Reverse-transcription PCR. Oligonucleotide primers for RT-PCR were designed according to the published sequences (Genbank Accession numbers: SOCS1, NM_003745.1; SOCS3, NM_003955.3; SOCS5, NM_194449.2; GAPDH, NM_002046). The primers used were as follows: SOCS1 forward primer, 5′-TTC CGC ACA TTC CGT TCG-3′; SOCS1 reverse primer, 5′-CTG CCA TCC AGG TGA AAG-3′; SOCS3 forward primer, 5′-TCA CCC ACA GCA AGT TTC-3′; SOCS3 reverse primer, 5′-GGA GTA GAT ATA GGC TC-3′; SOCS5 forward primer, 5′-TCT AGA AAT CCC GCC CCT CTA AAG-3′; SOCS5 reverse primer, 5′-CTC GAG GAA AAA GCC TAA CAC TGC TAC G-3′; GAPDH forward primer (870-889), 5′-TGA CAT CAA GAA GGT GGT GA-3′; GAPDH reverse primer (1060-1079), 5′-TCC ACC ACC CTG TTG CTG TA-3′. RT-PCR was performed using the following conditions: SOCS1: 95°C for 1 min, 53°C for 45 s, 72°C for 1 min, 30 cycles; SOCS3: 95°C for 1 min, 52°C for 45 s, 72°C for 45 s, 30 cycles; SOCS5: 95°C for 1 min and 30 s, 59°C for 45 s, 72°C for 1 min and 30 s, 30 cycles; GAPDH: 95°C for 30 s, 53°C for 30 s, 72°C for 1 min, 30 cycles.

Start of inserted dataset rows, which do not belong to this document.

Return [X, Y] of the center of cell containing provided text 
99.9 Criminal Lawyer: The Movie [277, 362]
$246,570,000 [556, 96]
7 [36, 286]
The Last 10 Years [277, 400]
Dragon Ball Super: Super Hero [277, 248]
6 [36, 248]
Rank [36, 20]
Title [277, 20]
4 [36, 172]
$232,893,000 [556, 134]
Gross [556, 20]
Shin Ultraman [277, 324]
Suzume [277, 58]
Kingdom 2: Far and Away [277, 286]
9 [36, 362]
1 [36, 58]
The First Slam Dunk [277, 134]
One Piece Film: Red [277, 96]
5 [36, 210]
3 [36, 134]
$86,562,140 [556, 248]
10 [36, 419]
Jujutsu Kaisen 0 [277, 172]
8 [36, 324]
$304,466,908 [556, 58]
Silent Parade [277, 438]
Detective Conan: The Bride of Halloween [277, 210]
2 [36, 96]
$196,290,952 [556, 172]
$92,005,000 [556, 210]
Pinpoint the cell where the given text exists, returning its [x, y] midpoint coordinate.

Cell viability. Cell viability was evaluated in UTC cells transduced with empty vector, SOCS1, SOCS3, or SOCS5 and treated with Taxol (5 μmol/L; Sigma) or Doxorubicin (5 μmol/L; Sigma), for 24, 48, or 72 h. The number of viable cells was detected using CellTiter Aqueous Assay kit (Promega Corporation) accordingly to manufacturer's instructions. HuT78 cells plated at 2 × 10⁵/mL and treated with an agonistic anti-CD95 antibody (CH-11; 200 ng/mL) were used as a positive control for cell death measurement. Death of empty vector, SOCS1, SOCS3, or SOCS5 after treatment with chemotherapeutic agents was also analyzed by ethidium bromide staining.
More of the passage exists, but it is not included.